• [Görev Ayrıntıları]: Beypazarı gezisini anlatan metinde "Gezimize Beypazarı Kent" ile başlayıp "balmumu heykeliyle başlıyor." ile biten kısmı hiçbir değişiklik yapmadan yeniden yazınız.

• [Kaynak Metin]:
################
Beypazarının bir diğer görülmesi gereken noktası Gümüşçüler Çarşısı. Burada da yine telkari ve gümüş ustalarının yaptığı birbirinden güzel takı örnekleri var. Yalnız fiyatlar normal gümüşçülere göre biraz daha pahalı.
Gezimize Beypazarı Kent Tarihi Müzesi ile devam ediyoruz. Müzede tarihsel dönemlere göre ayrılmış farklı bölümler var, her döneme ilişkin eser ve buluntular bu bölümlerde sergileniyor. Müzede yapılan çalışma son derece profesyonel. Sergilenen eserler, geçmişten günümüze makale, belge, ekran sunumları ve maketlerle desteklenmiş.
Müzenin Eski Çağlar bölümü, Hıristiyan din adamı St.Theodor'un inzivaya çekilmiş görüntüsünü yansıtan bir balmumu heykeliyle başlıyor.
Yine o döneme ait kalıntılar, müzeyi gezenlere açıklayıcı bilgiler sunuyor.
Kent Tarihi Müzesi'nde; bir dönem Beypazarı'nda yaşayan ve Fatih Sultan Mehmet'e hocalık yaptığı bilinen Akşemsettin Hazretleri'nin de bir balmumu heykeli bulunuyor.
Beypazarı'nın ilk kadın öğretmeni olan Şükriye Öğretmen kara tahta önünde öğrencisi ile...
İlk kattan avluya geçerek asma merdivenden müzenin ikinci katına çıkıyoruz. Burada daha çok yöresel kıyafetler ve japon turistlerin hediye ettiği eşyalar sergileniyor.
Beypazarı Kent Tarihi Müzesi'nden çıkıp çay krizini dindirmek için kendimizi bir çay bahçesine atıyoruz. Sonraki durağımız bana göre Beypazarı'nın en güzel düşünülmüş projesi, tez konusu olabilecek Yaşayan
Müze.Yaşayan Müze'nin özelliği gerçekten yaşıyor olması. Her hafta düzenlenen etkinliklerin yanı sıra halihazırda devam eden ve ziyaretçilerin de katılabileceği etkinlikler de yapılıyor.
################
• [Kayıtlı Veriler]:
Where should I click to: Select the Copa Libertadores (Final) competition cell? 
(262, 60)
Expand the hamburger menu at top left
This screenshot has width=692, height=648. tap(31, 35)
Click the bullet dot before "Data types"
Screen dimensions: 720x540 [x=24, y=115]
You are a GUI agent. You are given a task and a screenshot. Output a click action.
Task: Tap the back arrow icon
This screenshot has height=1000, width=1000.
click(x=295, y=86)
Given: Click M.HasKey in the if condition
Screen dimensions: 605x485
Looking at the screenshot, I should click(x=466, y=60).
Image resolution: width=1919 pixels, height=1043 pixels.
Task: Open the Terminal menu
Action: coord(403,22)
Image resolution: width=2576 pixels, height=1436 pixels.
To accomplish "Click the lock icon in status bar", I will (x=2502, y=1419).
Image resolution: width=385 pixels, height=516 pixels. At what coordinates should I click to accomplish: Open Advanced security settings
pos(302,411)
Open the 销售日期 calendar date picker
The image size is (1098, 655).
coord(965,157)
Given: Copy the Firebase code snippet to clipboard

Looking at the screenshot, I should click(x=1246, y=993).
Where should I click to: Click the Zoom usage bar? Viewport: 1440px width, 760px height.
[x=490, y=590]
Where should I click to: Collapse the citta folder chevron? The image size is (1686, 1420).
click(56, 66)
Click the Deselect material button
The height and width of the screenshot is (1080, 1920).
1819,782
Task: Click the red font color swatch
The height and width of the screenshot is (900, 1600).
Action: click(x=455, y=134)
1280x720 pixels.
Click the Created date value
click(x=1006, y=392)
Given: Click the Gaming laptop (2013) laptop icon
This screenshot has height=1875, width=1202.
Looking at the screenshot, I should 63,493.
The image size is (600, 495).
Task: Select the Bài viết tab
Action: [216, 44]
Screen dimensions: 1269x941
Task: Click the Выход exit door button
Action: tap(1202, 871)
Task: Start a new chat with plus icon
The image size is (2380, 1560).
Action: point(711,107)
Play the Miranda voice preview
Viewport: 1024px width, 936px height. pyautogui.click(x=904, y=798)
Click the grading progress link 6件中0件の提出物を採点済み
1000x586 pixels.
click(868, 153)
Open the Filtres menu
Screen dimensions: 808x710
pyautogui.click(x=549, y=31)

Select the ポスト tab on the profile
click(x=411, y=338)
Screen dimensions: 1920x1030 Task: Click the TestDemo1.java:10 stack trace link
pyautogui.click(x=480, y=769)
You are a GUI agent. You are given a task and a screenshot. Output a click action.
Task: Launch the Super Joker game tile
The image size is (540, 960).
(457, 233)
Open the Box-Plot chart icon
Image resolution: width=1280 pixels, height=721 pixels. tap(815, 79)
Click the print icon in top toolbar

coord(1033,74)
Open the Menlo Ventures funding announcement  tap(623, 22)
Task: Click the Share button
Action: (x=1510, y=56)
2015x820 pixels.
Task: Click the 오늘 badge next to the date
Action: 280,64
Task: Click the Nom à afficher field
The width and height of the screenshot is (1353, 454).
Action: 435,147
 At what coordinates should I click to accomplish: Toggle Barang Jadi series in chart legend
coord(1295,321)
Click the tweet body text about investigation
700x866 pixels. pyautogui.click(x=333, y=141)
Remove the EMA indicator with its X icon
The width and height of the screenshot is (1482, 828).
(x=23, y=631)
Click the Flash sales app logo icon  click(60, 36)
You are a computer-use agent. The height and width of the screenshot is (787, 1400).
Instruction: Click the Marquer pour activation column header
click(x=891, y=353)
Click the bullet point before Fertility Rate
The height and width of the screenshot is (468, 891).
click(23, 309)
################
• [Sonuç]:
Gezimize Beypazarı Kent Tarihi Müzesi ile devam ediyoruz. Müzede tarihsel dönemlere göre ayrılmış farklı bölümler var, her döneme ilişkin eser ve buluntular bu bölümlerde sergileniyor. Müzede yapılan çalışma son derece profesyonel. Sergilenen eserler, geçmişten günümüze makale, belge, ekran sunumları ve maketlerle desteklenmiş.
Müzenin Eski Çağlar bölümü, Hıristiyan din adamı St.Theodor'un inzivaya çekilmiş görüntüsünü yansıtan bir balmumu heykeliyle başlıyor.